The president has the wealth gap on his mind.
Obama identified the need for a level economic playing field as "the defining issue of our time" in his State of the Union address Tuesday night, according to early excerpts of his speech made available to the press.
"No challenge is more urgent. No debate is more important," the president said. "We can either settle for a country where a shrinking number of people do really well, while a growing number of Americans barely get by. Or we can restore an economy where everyone gets a fair shot, everyone does their fair share, and everyone plays by the same set of rules."
Obama delivered his address after decades of divergence between America's richest citizens and everybody else. A Congressional Budget Office report recently confirmed that the gap separating the wealthiest and poorest Americans is historically large, and that the nation's top earners have seen their incomes skyrocket in the past 30 years while paychecks for the vast majority of people have barely changed at all.
The address also took place amidst a grim season for the American economy, a time when millions of people are out of work, and millions more have jobs that don't pay enough to boost them out of poverty.
Presently, income inequality is more severe in the U.S. than almost anywhere else in the developed world -- a circumstance likely related to the country's pervasive levels of poverty and economic struggle.
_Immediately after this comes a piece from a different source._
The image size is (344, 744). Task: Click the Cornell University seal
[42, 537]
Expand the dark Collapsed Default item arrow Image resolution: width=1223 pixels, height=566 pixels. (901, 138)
In confronting the dearth of economic opportunities for ordinary workers, Obama seems to be echoing -- whether intentionally or unintentionally -- the concerns of the Occupy movement, which cast a spotlight this autumn on the national wealth gap and the harsh conditions faced by those looking for jobs. In evidence of how thoroughly the Occupy movement saturated the national conversation, the number of times the media mentioned the phrase "income inequality" increased nearly five-fold during the first two months of the Occupy protests, according to Politico.
The president is also likely playing into Americans' concerns about the issue. Nearly three-quarters of Americans said that they think income inequality is a problem for the United States, according to an October poll conducted by The Hill. More generally, countless polls in recent months have shown that the economy and the availability of jibs are the top concerns for Americans.
Evidence suggests that the income gap may be holding back a broader economic recovery, which has yet to manifest despite the Great Recession officially ending in 2009. Income equality positively correlates with economic growth, according to a September study from the International Monetary Fund.
In the hours leading up to Tuesday night's address, onlookers raised their eyebrows at the news that Debbie Bosanek, secretary of billionaire financier and occasional Obama adviser Warren Buffett, will receive a seat of honor next to Michelle Obama during the proceedings.
Buffett made headlines over the summer when he argued, in a widely read New York Times op-ed, that America's very wealthiest citizens should pay higher tax rates than many of them currently do. Buffett cited the example of his office co-workers, who he said paid a higher percentage of their income as taxes despite earning much less than him.
By seating Bosanek next to the First Lady, Obama appears to be aligning himself with Buffett and others who argue that the rich are given too much freedom to stockpile their wealth.
A report earlier this month from the Congressional Research Service pointed to regressive alterations in the tax code -- that is, high earners paying smaller and smaller shares -- as one of the major reasons for the differences in income growth during those years. The report found that between 1996 and 2006, the top 0.1 percent of tax filers experienced an almost two-fold increase in income, while the bottom 20 percent of filers saw their incomes fall by 6 percent.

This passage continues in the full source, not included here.